# looking for 93 maxima coil overs



## 93SentraEvolution (May 5, 2004)

hey yall im looking for some adjustable coil overs for a friend of mine who has a 93 maxima, im not sure if they make any for it because ive looked at alot of places but if anyone knows where to get em please let me know, also what is the ideal drop for a 93 maxima for hi speed cornering and street racing? thanks guys.


----------



## Matt93SE (Sep 17, 2003)

Heh... good luck. There's a thousand guys on maxima.org looking for them too.

Hmmm.. ideal drop for STREET RACING? there is none.


----------



## kwd2kSE (Jul 9, 2003)

93SentraEvolution said:


> hey yall im looking for some adjustable coil overs for a friend of mine who has a 93 maxima, im not sure if they make any for it because ive looked at alot of places but if anyone knows where to get em please let me know, also what is the ideal drop for a 93 maxima for hi speed cornering and street racing? thanks guys.

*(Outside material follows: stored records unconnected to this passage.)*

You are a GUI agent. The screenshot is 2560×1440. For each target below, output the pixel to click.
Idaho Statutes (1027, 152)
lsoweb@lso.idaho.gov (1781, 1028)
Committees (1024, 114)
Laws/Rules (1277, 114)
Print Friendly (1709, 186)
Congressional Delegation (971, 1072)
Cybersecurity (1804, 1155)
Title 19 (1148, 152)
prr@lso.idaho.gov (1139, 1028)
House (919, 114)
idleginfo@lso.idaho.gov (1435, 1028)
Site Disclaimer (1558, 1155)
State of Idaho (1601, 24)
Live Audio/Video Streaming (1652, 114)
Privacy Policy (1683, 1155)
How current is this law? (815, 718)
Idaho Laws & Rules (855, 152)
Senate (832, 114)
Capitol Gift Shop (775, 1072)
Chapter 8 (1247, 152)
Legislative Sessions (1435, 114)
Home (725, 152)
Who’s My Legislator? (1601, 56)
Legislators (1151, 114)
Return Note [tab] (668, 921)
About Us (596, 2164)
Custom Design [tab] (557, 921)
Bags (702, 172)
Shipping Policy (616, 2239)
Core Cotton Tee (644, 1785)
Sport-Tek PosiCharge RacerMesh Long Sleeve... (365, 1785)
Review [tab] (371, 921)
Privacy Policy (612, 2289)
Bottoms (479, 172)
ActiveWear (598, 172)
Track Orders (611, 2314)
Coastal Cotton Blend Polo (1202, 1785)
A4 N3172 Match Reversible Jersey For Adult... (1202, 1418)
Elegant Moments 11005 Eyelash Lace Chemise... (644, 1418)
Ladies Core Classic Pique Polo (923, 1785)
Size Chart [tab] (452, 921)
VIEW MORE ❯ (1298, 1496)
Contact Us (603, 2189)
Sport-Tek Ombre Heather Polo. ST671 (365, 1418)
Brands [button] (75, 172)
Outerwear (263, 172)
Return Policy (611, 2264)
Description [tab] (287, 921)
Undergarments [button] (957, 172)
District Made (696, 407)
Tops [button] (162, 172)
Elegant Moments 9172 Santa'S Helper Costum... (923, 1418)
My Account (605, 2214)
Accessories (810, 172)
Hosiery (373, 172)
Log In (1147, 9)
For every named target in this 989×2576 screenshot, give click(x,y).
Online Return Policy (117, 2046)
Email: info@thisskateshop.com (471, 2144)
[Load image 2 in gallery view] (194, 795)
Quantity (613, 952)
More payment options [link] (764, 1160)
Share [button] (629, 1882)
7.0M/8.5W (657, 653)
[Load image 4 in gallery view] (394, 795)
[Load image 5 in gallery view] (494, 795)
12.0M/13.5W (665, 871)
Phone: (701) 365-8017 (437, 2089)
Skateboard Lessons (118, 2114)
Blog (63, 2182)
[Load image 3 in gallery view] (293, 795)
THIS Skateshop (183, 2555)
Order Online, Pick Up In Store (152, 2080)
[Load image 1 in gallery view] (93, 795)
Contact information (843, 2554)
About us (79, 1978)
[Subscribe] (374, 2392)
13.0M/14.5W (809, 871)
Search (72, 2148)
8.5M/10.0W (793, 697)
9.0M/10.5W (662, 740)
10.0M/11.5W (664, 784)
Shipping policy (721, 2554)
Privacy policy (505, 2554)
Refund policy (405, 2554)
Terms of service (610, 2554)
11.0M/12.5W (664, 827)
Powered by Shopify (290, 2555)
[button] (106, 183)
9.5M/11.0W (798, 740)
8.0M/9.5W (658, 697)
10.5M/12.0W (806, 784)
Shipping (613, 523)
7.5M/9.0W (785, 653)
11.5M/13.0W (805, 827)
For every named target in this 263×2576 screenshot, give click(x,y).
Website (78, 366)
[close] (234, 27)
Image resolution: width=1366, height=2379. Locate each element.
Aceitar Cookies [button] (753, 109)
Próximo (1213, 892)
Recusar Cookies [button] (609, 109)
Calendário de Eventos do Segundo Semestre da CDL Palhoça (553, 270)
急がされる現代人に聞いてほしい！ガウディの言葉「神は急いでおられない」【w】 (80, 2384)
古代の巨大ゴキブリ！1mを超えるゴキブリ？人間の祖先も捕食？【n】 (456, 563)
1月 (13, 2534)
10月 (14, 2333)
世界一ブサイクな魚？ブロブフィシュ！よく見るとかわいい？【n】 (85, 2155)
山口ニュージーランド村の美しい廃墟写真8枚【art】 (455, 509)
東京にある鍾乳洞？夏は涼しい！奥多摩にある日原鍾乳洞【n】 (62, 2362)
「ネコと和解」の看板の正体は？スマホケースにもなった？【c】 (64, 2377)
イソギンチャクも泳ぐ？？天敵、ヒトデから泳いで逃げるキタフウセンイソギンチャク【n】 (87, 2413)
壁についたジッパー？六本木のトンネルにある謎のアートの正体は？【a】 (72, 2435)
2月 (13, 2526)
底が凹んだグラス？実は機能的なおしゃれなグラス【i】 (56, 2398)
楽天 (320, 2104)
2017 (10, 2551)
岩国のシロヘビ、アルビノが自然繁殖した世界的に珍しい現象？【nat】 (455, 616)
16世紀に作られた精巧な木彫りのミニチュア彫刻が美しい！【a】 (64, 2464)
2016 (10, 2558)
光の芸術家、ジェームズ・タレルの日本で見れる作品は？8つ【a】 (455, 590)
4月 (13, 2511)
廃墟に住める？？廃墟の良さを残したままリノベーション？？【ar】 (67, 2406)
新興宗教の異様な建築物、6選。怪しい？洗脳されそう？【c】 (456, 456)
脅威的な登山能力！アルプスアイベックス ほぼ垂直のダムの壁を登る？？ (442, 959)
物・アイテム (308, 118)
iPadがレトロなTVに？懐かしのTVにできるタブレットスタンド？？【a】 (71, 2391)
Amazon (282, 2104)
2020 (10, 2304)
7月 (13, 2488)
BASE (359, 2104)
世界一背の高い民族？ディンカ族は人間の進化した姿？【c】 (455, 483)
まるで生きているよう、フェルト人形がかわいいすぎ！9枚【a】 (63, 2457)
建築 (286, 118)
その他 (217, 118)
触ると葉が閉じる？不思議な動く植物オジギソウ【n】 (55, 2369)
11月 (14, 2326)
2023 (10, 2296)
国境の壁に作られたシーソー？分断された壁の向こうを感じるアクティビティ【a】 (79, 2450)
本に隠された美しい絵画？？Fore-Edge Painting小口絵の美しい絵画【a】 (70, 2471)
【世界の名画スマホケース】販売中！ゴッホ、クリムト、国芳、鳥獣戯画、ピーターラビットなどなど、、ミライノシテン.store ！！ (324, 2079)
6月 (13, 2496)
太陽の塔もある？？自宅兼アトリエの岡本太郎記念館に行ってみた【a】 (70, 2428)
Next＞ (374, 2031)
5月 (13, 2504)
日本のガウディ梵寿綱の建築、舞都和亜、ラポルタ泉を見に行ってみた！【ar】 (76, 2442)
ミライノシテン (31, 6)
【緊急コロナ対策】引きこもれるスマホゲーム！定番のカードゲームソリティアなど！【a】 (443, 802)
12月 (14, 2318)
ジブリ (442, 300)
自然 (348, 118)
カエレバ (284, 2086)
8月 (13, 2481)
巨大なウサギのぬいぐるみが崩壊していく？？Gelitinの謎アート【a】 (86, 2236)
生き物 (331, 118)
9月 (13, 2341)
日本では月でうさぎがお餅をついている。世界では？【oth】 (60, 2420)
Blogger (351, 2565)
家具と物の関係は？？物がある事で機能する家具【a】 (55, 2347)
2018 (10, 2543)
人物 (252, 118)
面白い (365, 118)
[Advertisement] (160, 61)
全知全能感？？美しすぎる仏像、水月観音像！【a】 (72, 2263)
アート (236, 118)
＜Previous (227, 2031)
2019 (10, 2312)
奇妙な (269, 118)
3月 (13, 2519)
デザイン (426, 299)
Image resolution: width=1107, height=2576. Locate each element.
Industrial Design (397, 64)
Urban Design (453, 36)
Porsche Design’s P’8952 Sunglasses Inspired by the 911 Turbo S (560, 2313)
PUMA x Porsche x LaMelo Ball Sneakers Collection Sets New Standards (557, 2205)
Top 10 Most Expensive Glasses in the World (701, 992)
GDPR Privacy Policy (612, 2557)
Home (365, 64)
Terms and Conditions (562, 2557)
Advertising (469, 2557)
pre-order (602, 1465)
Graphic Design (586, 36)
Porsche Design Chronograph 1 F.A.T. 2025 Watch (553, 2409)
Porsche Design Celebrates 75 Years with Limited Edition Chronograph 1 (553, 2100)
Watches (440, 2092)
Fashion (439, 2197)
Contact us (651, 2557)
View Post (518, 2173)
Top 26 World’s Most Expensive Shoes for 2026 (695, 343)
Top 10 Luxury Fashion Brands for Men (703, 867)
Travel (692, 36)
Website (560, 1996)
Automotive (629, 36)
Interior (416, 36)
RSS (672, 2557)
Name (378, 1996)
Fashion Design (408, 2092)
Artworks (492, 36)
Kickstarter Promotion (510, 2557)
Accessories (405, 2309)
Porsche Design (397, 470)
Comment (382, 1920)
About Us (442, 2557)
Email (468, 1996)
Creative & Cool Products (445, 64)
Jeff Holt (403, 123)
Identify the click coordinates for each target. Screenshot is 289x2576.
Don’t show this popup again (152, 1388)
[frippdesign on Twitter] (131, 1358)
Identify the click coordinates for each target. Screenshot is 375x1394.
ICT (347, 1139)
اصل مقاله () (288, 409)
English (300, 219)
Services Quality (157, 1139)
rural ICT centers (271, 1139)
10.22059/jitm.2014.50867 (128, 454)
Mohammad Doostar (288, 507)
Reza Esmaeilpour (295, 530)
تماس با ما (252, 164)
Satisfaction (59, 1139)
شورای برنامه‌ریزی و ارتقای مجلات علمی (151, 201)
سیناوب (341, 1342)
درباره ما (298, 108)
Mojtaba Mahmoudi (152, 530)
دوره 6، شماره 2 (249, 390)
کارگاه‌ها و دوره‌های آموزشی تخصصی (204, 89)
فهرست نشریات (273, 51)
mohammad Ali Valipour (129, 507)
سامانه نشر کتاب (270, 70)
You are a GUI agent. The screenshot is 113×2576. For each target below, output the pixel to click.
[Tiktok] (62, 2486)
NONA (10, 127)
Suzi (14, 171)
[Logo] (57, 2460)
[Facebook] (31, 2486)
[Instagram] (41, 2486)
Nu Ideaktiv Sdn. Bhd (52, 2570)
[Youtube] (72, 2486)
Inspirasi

PM Matt93SE. He's got one of the most modded 93 Max's around. He hangs around the HNE car club forum a lot. Here's his web site.
http://www.mattblehm.com/

Mike


----------



## Matt93SE (Sep 17, 2003)

Mike, typing with one finger is sure putting a cramp in your style!


----------



## kwd2kSE (Jul 9, 2003)

Yep, just a little bit slow!!!!!!!!!!


----------



## 93SentraEvolution (May 5, 2004)

*maxima*


----------



## 93SentraEvolution (May 5, 2004)

*maxima*

lol, preciate it man ill look and see what i can find, thanks.


----------